Axis Two: Sending v. Stakeholder

But there is a second division that is no less significant for Grand Rapids Public Schools, that of the division between the sending community — those homes that have their children in the general education programs of the school system — and the stakeholder community with children in specialized, charter, schools  of choice or private settings. This latter division is one riven by issues of race and class. The sending community is predominantly, overwhelmingly minority and poor; the stakeholder community is better off, conventionally middle class, with many choosing to stay in the city.

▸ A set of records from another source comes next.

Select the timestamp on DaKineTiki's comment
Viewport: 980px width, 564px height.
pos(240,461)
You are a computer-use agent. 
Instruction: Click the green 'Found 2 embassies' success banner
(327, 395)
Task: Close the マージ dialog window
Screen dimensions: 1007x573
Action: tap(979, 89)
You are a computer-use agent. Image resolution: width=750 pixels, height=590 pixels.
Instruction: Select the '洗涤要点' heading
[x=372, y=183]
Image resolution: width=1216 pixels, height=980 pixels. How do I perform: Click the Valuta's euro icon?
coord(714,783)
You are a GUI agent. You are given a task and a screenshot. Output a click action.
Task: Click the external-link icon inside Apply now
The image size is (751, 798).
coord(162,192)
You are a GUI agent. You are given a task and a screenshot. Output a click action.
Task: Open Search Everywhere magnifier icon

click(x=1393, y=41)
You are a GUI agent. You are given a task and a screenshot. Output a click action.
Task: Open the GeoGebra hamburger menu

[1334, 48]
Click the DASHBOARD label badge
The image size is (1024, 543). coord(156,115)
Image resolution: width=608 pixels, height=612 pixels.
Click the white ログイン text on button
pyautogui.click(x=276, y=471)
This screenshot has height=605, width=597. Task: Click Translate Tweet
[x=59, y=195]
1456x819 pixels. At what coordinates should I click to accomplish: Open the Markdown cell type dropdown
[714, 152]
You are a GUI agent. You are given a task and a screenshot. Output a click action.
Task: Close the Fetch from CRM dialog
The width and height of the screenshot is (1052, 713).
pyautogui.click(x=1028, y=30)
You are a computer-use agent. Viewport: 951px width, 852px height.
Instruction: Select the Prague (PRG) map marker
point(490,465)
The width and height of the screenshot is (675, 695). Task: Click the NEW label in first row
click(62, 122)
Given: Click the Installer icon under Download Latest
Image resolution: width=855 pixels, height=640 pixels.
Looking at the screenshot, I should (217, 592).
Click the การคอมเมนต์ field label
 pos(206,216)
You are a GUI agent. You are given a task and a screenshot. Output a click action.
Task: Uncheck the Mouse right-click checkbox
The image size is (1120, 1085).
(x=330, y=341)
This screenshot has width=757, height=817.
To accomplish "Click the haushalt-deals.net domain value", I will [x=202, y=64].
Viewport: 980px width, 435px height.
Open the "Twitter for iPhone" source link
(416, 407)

Read the rest of this entry »

Filed under: Elections, Horace Mann, , , , , , , , ,

What are they thinking?

The Grand Rapids Education Association is in danger of letting itself being defined by what it is against.  If  the recent ad is any indication, they’re doing a good job of self-destructive behavior.

We may think of their problem in perhaps three or four acts, a drama that ultimately leaves GREA weaker, not stronger

With five people running and the GREA  highlighting  two to vote against, this creates an odd dynamic, that the GRPS is best served by the other three, that the weakest of the three is better than the stronger of the two.  This may be a mistaking of the short term political for the long term strategic interests of the community — this is often the result of negative campaigns.  The danger for the GREA is that it loses trust with those who look for stronger civic leadership for the schools.  GREA is not served by appearing to seek less than the best for the schools.

The second difficulty that emerges is simply that most likely one of the  two attacked candidates will have a seat on the School Board.  The aggressive campaign has then created an enemy on the board, some one less inclined to listen.  Strategically, the union would be far better positioned were it to think of what happens after elections.

However, where the union goes fundamentally off track is its tone deaf approach to the subject of race.  Both Smithalexander and Lenear are African American; the schools of the  Southeast side  are strongly minority; and yet we have the union objecting with a most peculiar image: the angry white guy.  This attack is made all the more acute by the inability of the GREA to find a minority candidate to support.  Between the all-white slate and the insensitivity of the ad, we have a perceptual gap that betrays the work of teachers in the system.  In dealing with the administration, such an approach simply gives another reason for the Superintendent to marginalize the concerns of the teachers: their concerns will be discounted as the product of racial bias.

But race does not exhaust the difficulties.

The great difficulty with the GREA’s campaign has been their trafficking in the short term tactic of alienation.  This politics of populist resentment has dogged Grand Rapids schools for a generation.   In the present economic crisis, this turn to alienation has deeper consequences.  The prosperity of the region will depend on its ability to support strong schools.  The luxury of saying no (and expecting no consequences) has disappeared.

Finally, there is a second alienation that is also present in this election and generally with the relations between the GREA and GRPS.  Urban school districts have been fighting over reformers — generally those seeking more accountability — and those seeking to upgrade teaching as the path to excellence.  Both paths are necessary, but as was seen at last year’s Democratic Convention, it can lead to confrontation.  Some part of the battle in Grand Rapids can be seen as the alliance of minority community and the school administration against more traditional teacher-centric interests.  Again, success for our schools will depend on aligning the interests of parents, the administration, the teachers, and the community stakeholders.

The days are past when the school concerns can be easily separated from the broader issues of community economic health.